To accomplish this, in a two-sided article, LaTeX has \section issue a command \markboth, setting \leftmark to ‘Section 2’ and setting \rightmark to blank. And, LaTeX has \subsection issue a command \markright, setting \rightmark to ‘Subsection 2.1’, etc.

Here are the descriptions of \markboth and \markright:

\markboth{left-head}{right-head}

Sets both the right hand and left hand heading information for either a page style of headings or myheadings. A left hand page heading left-head is generated by the last \markboth command before the end of the page.
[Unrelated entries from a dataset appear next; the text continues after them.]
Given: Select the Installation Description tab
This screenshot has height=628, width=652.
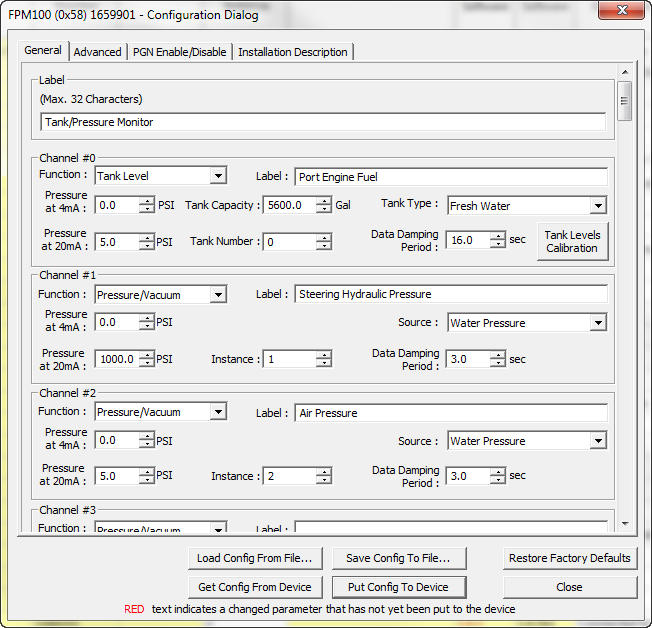Looking at the screenshot, I should pyautogui.click(x=292, y=52).
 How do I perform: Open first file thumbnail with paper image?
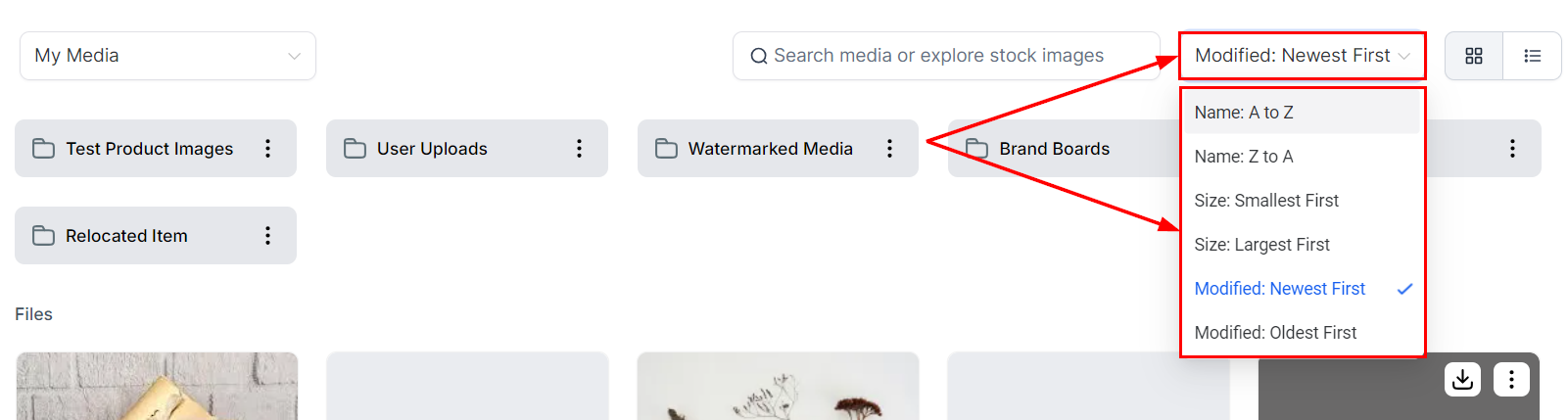point(157,387)
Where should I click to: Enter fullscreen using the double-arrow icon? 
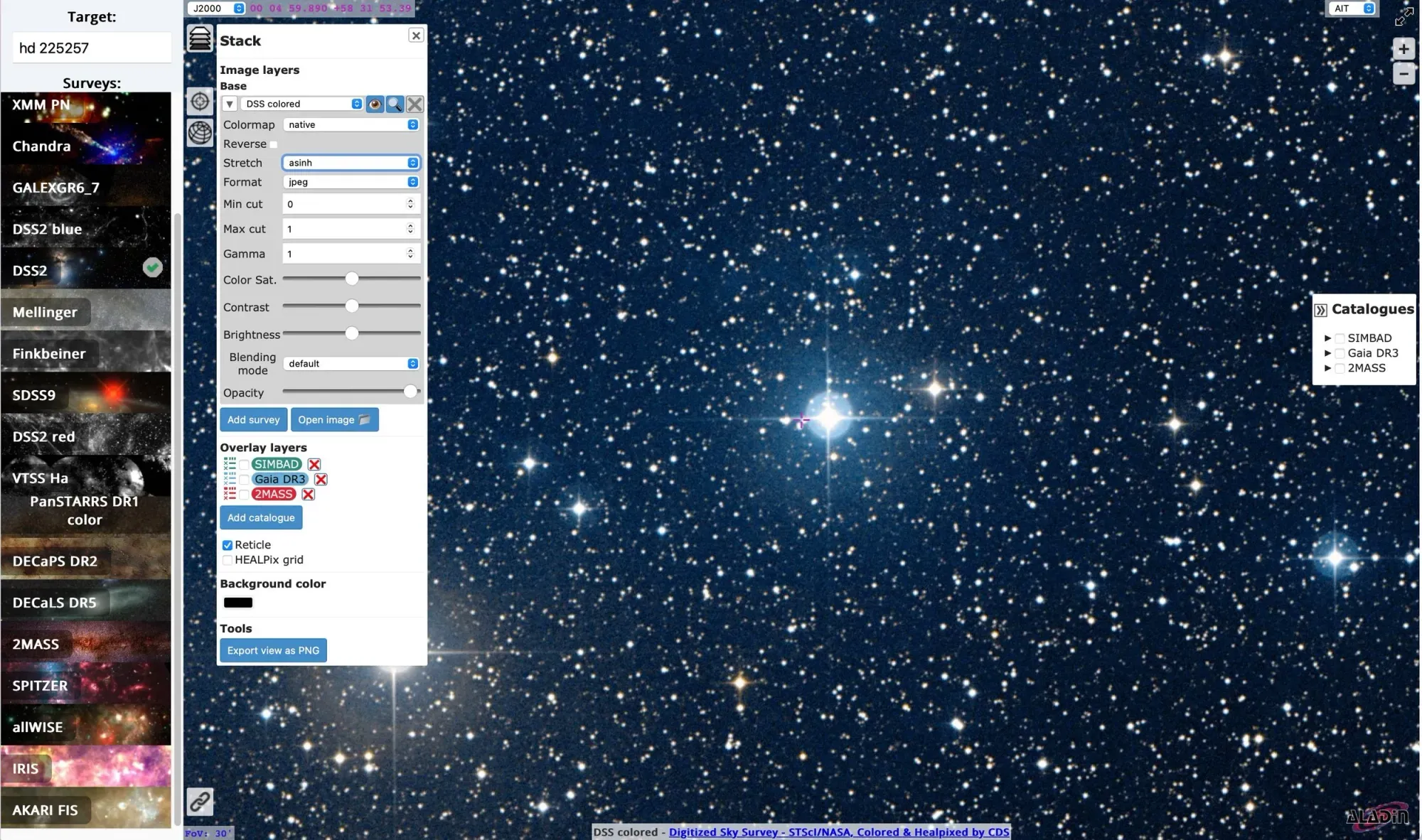click(x=1404, y=17)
A right hand page heading right-head is generated by the first \markboth or \markright that comes on the page if there is one, otherwise by the last one that came before that page.

\markright{right}

Sets the right hand page heading, leaving the left unchanged.


\thispagestyle

Synopsis:

\thispagestyle{style}

Works in the same way as the \pagestyle (see \pagestyle), except that it changes to style for the current page only. This declaration has global scope, so its effect is not delimited by braces or environments.

Often the first page of a chapter or section has a different style. For example, this LaTeX book document has the first page of the first chapter in plain style, as is the default (see Page styles).

\documentclass{book}
\pagestyle{headings}
\begin{document}
\chapter{First chapter}
  ...
\chapter{Second chapter}\thispagestyle{empty}
  ...

The plain style has a page number on it, centered in the footer. To make the page entirely empty, the command \thispagestyle{empty} immediately follows the second \chapter.